Such delay may be inevitable but its costs will be high. Even conservative projections conclude that U.S. greenhouse gas emissions will continue to increase rapidly during the next decade and will produce increasingly serious consequences. The administration’s latest climate action report, circulated in draft, projects that a 19% increase in emissions between 2000 and 2020 will contribute to persistent drought, coastal flooding, and water shortages in many parts of the country and around the world. That increase could be as high as 30% under a business-as-usual scenario. The U.S. Environmental Protection Agency (EPA) reports that carbon dioxide emissions, the most common greenhouse gas, increased by 20% from 1990 to 2005, and emissions of three more potent fluorinated gases, hydrofluorocarbons, perfluorocompounds, and sulfur hexafluoride, weighted for their relative contribution to climate change, increased by 82.5%. The United States still holds the dubious distinction of being the world’s largest producer of greenhouse gases.
Each large contributor to increasing U.S. greenhouse gas emissions has a unique story. Carbon dioxide emissions from generating electricity, responsible for 41% of total U.S. emissions from fossil fuel combustion in 2005, continue to increase faster than energy use because dramatic increases in the price of natural gas have led some power providers to increase their reliance on coal. The most recent estimates of the federal Energy Information Administration project that such emissions will increase 1.2% a year from 2005 to 2030. (The burning of petroleum and natural gas results in 25% and 45% less carbon emissions per unit respectively than does the burning of coal.) Power companies are investing now in facilities that will shape the next half-century of electricity generation—and the next half-century of greenhouse gas emissions.
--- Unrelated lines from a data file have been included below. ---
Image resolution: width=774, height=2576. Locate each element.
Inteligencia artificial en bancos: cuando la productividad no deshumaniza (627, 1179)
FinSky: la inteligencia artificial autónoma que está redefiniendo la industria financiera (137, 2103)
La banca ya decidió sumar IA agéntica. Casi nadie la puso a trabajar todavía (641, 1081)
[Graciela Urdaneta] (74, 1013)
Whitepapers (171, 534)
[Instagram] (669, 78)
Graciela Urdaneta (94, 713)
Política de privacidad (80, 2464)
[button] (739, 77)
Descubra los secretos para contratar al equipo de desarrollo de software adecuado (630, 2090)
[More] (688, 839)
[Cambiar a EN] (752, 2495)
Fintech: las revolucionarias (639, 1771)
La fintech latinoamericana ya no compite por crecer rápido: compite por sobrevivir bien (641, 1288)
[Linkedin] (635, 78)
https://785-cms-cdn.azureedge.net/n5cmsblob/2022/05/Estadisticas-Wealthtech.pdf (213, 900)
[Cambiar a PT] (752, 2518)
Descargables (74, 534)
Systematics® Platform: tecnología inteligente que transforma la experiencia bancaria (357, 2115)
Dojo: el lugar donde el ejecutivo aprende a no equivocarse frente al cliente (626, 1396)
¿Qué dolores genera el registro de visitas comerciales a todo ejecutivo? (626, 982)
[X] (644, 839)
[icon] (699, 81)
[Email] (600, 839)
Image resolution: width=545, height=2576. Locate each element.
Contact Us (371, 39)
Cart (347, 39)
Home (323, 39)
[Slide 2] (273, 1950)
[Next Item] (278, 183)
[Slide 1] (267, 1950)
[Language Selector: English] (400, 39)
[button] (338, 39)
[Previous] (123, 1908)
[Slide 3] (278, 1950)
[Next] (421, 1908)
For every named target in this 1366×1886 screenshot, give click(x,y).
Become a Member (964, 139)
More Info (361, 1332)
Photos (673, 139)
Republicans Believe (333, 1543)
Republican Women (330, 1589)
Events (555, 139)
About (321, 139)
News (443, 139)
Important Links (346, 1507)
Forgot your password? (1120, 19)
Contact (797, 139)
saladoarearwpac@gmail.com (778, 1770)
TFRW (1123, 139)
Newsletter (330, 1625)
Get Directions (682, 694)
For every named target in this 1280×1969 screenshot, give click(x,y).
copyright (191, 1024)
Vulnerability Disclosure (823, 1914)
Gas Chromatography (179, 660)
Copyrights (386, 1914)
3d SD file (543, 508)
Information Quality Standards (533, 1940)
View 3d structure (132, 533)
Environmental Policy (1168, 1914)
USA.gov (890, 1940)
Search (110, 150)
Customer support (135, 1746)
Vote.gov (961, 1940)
Many of the more than 100 new coal-fired power plants on the drawing boards will have useful lives of 50 years or more.
Carbon emissions from the incineration of municipal solid waste, not even including paper and yard trimmings, increased 91% from 1990 to 2005 as more plastics, synthetic rubber, and other wastes from petroleum products were burned. Carbon emissions from cement manufacture increased 38% as construction activity increased to meet the demands of the growing U.S. economy. Carbon emissions from the burning of gasoline, diesel fuel, and jet fuel to power cars, trucks, planes, and other forms of transportation increased 32% during the same period because of increased travel and “the stagnation of fuel efficiency across the U.S. vehicle fleet,” according to the EPA.
Executives will need powerful incentives to alter current plans in order to make significant reductions in greenhouse gas emissions any time soon. Most are understandably reluctant to place their companies at a competitive disadvantage by making bold and often costly emission-cutting moves unilaterally. In fact, the prolonged congressional debate may make executives more reluctant to act early since their companies may reap large emission-cutting credits once regulations take effect. So far, neither the administration nor Congress has come up with any way to reduce greenhouse gas emissions in the next critical years.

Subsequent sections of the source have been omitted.